[whatwg] Default encoding to UTF-8? from Jukka K. Korpela on 2011-12-06 (public-whatwg-archive@w3.org from December 2011)

From: Jukka K. Korpela <jkorpela@cs.tut.fi>
Date: Tue, 06 Dec 2011 23:27:11 +0200
Message-ID: <4EDE88AF.6030308@cs.tut.fi>

2011-12-06 22:58, Leif Halvard Silli write:

> There is now a bug, and the editor says the outcome depends on "a
> browser vendor to ship it":
> https://www.w3.org/Bugs/Public/show_bug.cgi?id=15076
>
> Jukka K. Korpela Tue Dec 6 00:39:45 PST 2011
>
>> what is this proposed change to defaults supposed to achieve. [?]
>
> I'd say the same as in XML: UTF-8 as a reliable, common default.

The "bug" was created so that the argument given was:
"It would be nice to minimize number of declarations a page needs to 
include."

That is, author convenience - so that authors could work sloppily and 
produce documents that could fail on user agents that haven't 
implemented this change.

This sounds more absurd than I can describe.

XML was created as a new data format; it was an entirely different issue.

>> If there's something that should be added to or modified in the
>> algorithm for determining character encoding, the I'd say it's error
>> processing.

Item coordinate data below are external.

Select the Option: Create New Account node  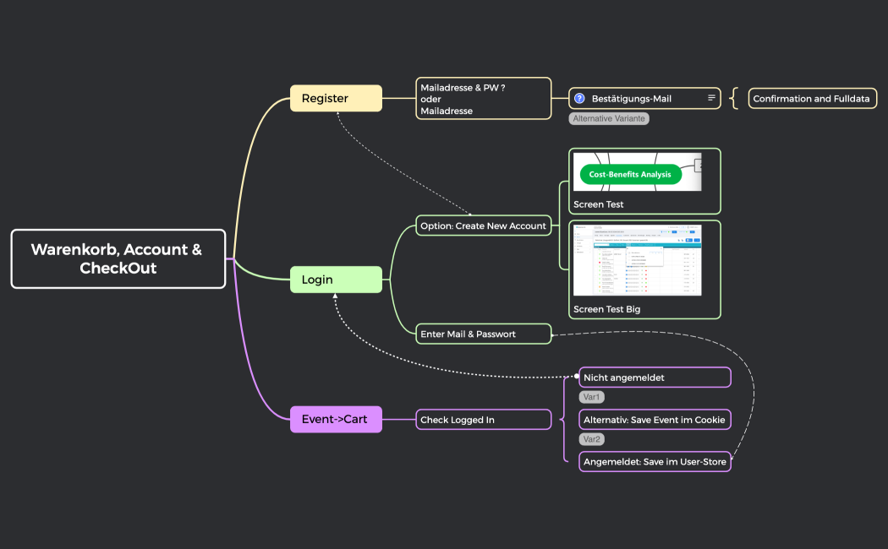coord(485,226)
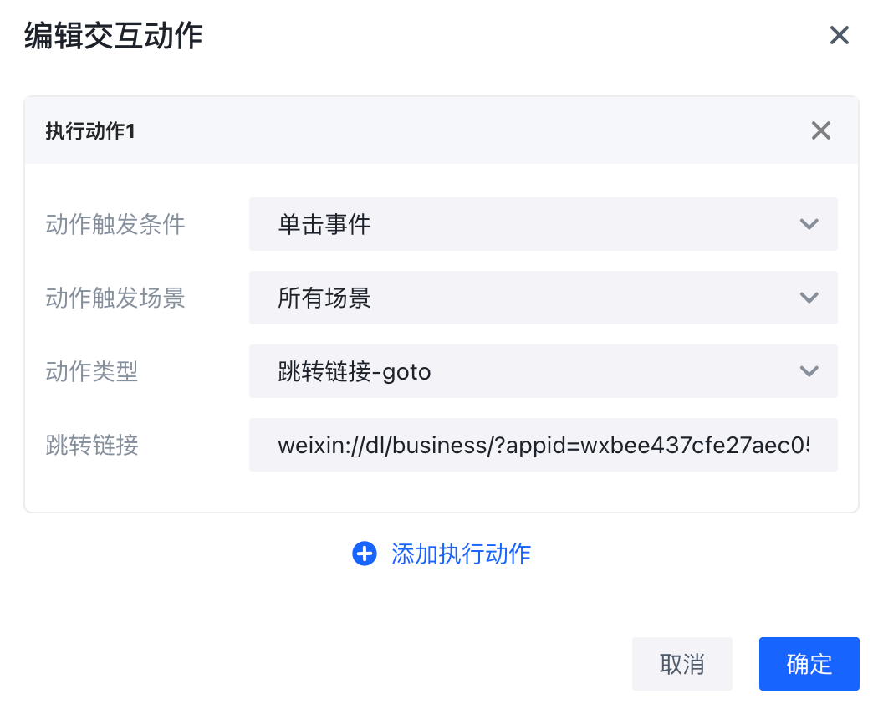Image resolution: width=878 pixels, height=704 pixels.
Task: Click the chevron arrow in 动作触发条件 row
Action: pyautogui.click(x=808, y=224)
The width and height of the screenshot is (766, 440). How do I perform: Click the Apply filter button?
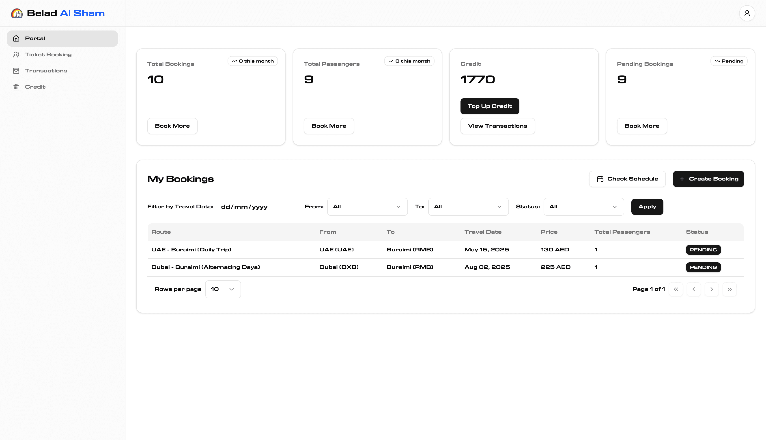647,207
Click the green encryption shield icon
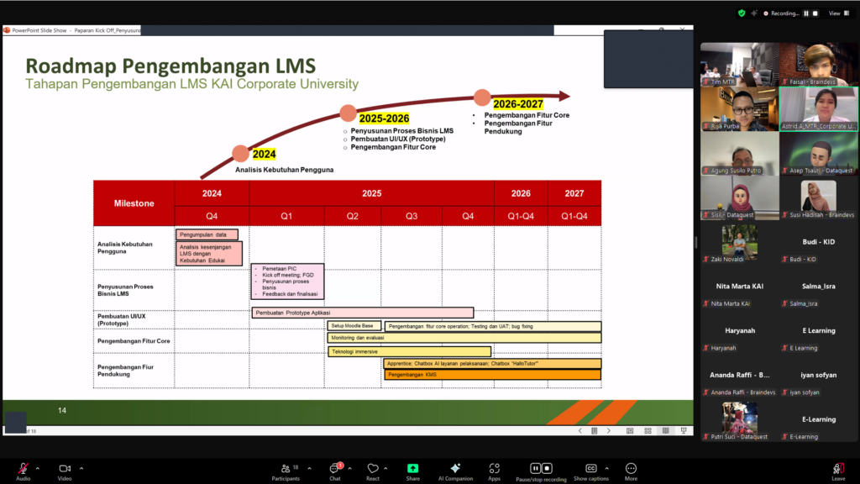 click(x=742, y=13)
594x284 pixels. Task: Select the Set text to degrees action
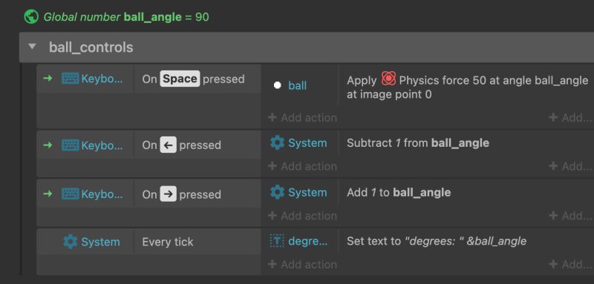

I mean user agent behavior when it detects, [...]
>
> There is already an (optional) detection step in the algorithm - but UA
> treat that step differently, it seems.

I'm afraid I can't find it - I mean the treatment of a document for 
which some encoding has been deduced (say, directly from HTTP headers) 
and which then turns out to violate the rules of the encoding.

Yucca

Received on Tuesday, 6 December 2011 13:27:11 UTC